> **Consignes**
(a) D'après l'extrait sur la laïcité, depuis quels événements la laïcité est-elle surtout devenue un mot clé de l'école ?
(b) Rédigez la suite de l'extrait sur la laïcité en reprenant après sa dernière phrase.

> **Texte extrait**
################

Extrait du livre Pourquoi la laïcité ?
Pourquoi la laïcité ? d'Ingrid Seithumer et Elodie Perrotin aux éditions du Ricochet
Pourquoi la laïcité ?
« Être libre, ce n'est pas seulement se libérer de ses chaînes, c'est vivre d'une façon qui respecte et renforce la liberté des autres. » Nelson Mandela (1918-2013), extrait de son autobiographie publiée en 1990 « La laïcité signifie que, dans la société, nous sommes définis par notre citoyenneté et en aucun cas par notre religion. » Abd Al Malik, né en 1975, rappeur, écrivain, réalisateur français
INTRODUCTION Le 11 août 2016, la police sort deux femmes de la plage de Cannes. Le motif ? Elles se baignaient en portant un « burkini ». Le 15 avril 2019 : après l’incendie de la cathédrale Notre-Dame de Paris, l’État s’engage à financer la reconstruction du dôme de la célèbre église. Le 16 octobre 2020 : la France apprend, choquée, le meurtre de Samuel Paty, professeur d’histoire dans un lycée du Val-d’Oise. Quel est le point commun entre tous ces événements ? Ils créent un débat sur la place et l’importance de la laïcité dans notre pays. Très présente dans les programmes scolaires depuis quelques années, la laïcité est devenue un mot clé de l’école, surtout depuis les attentats terroristes de 2015. Pourtant, elle est souvent perçue par les élèves comme une source d’interdits : interdiction de porter le voile, interdiction de montrer ses origines religieuses… La laïcité s'invite régulièrement dans les discussions avec les professeurs et les questions fusent. « Mais madame, pourquoi Sofia peut-elle porter une petite croix autour du cou alors que moi je n’ai pas le droit de porter le voile ? », « Moi, désolé, mais je ne comprends pas pourquoi je ne peux pas m’habiller comme je veux, même à l’école… », « Pourquoi nous distribue-t-on chaque année la Charte de la laïcité ? ».

################

> **Données recueillies**
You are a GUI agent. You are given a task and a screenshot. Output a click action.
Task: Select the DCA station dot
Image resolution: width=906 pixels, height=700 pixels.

################

> **Résultats**
(a) Surtout depuis les attentats terroristes de 2015.

(b)
Sur les bancs des collèges et des lycées, les questions liées à la laïcité sont fréquentes et souvent mal comprises. Dans les médias, ce sujet fait aussi souvent la une de l’actualité. Depuis plus de trente ans, il est au cœur de débats politiques et médiatiques. Les uns ont peur que la laïcité ne soit pas bien respectée, d’autres voudraient qu’elle soit plus stricte, d’autres encore appellent à son apaisement. Selon un sondage réalisé en janvier 2020, 78 % des personnes interrogées estiment que la laïcité « fait partie de l’identité de la France ». Dans le même temps, elle souffre trop souvent d’une mauvaise compréhension. Considérée comme un des piliers de la France, sait-on en effet vraiment ce qu’est la laïcité ? Pourquoi est-elle si importante ? Que se cache-t-il derrière cette fameuse loi de 1905 dont on entend tant parler et qui en pose les règles ? Certains disent que la laïcité est une exception française, mais est-ce correct ? Et pourquoi les débats autour de la laïcité et de la place des religions sont-ils si vifs et à l’origine de tant de tensions et de crispations ? Les enjeux de la laïcité sont multiples. À l’intérieur de ces enjeux, se trouvent beaucoup d’idées reçues à déconstruire et dont il faut extraire le vrai du faux. Partons pour cette exploration en laissant au vestiaire nos craintes d'aborder un sujet trop théorique ou trop technique. La laïcité, c'est avant tout une longue histoire humaine, un voyage dans l'espace et dans le temps. La découvrir, c'est comme réunir pas à pas les pièces du puzzle qui constitue notre société.
Késaco LAÏCITÉ, UN MOT RÉCENT Le mot « laïcité » s’est formé assez tardivement, au xixe siècle, à partir de l’adjectif « laïque » (on écrit parfois aussi « laïc ») qui, lui, est beaucoup plus ancien. Ce dernier vient du grec laos, signifiant « peuple », par opposition à klerikos, « clerc », qui désigne un individu entré dans l'état ecclésiastique, c'est-à-dire faisant partie de l'Église. La personne laïque est donc d’abord quelqu’un n’appartenant pas au monde religieux. Il faut attendre le début des années 1870 pour que ce terme ne soit plus simplement un adjectif définissant ce qui n’est pas religieux. La première utilisation du mot « laïcité » dans un document officiel semble remonter à 1871. Elle est liée à la mise en place d’un enseignement non religieux par l’État. Alors aujourd’hui ? Comment se repérer dans tous les débats autour de la laïcité ? Comment la laïcité et les religions peuvent-elles cœxister ?
Vrai ? Faux ? Les idées reçues Dans notre vie de tous les jours, la laïcité est très présente. Parce qu’on en parle beaucoup, dans les médias, à l’école… Mais aussi parce qu’elle nous donne des droits et qu’elle suppose de respecter certaines règles pour mieux vivre en commun. Car la laïcité se vit au quotidien, même si l’on ne s’en rend pas forcément compte. Nous sommes tous concernés. Trop souvent, cela dit, des idées reçues circulent, parfois fausses, parfois vraies.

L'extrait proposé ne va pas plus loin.